Pharmacokinetic and toxicological evaluation of a once-daily regimen versus conventional schedules of netilmicin and amikacin.

The safety and pharmacokinetics of netilmicin (6.6 mg/kg) and amikacin (14.5 mg/kg) once daily (od) have been compared to their corresponding conventional schedules thrice daily (tid), and twice daily (bd), in patients (20 per group) suffering from pelvic inflammatory disease.

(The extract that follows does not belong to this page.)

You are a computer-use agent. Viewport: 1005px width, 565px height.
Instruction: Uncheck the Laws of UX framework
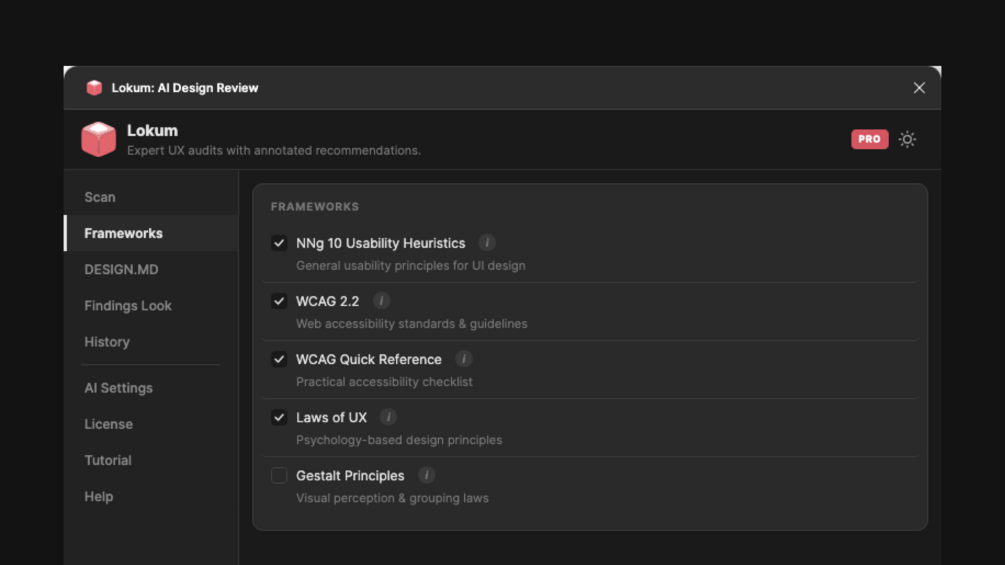279,417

Sensitive criteria of early renal and auditory alterations, namely urinary excretion of phospholipids and audiometry over a wide frequency range (0.25-18 kHz), respectively, were used. The first criterion (phospholipiduria) was validated by an animal study which demonstrated that rats receiving poly-L-aspartic acid, which protects against gentamicin-induced nephrotoxicity, are also protected against renal phospholipidosis and phospholipiduria caused by this antibiotic. On that basis, netilmicin od was better tolerated than netilmicin tid. Amikacin caused less phospholipiduria than netilmicin, and, given od, resulted in little increase over baseline (95% CI, 95-147% increase). Reduction in threshold by greater than or equal to 15 dB for frequencies between 10-18 kHz occurred in nine of 19 patients receiving netilmicin tid compared with three or four of 19 or 20 patients treated with netilmicin od or amikacin (od or bd). However, changes at lower frequencies (0.25-8 kHz) were infrequent with all regimens (from 0/19 to 2/20). In conclusion, these very sensitive tests of nephro- and oto-toxicity suggest that od dosing of amikacin or netilmicin is, if anything, safer than bd or tid dosing.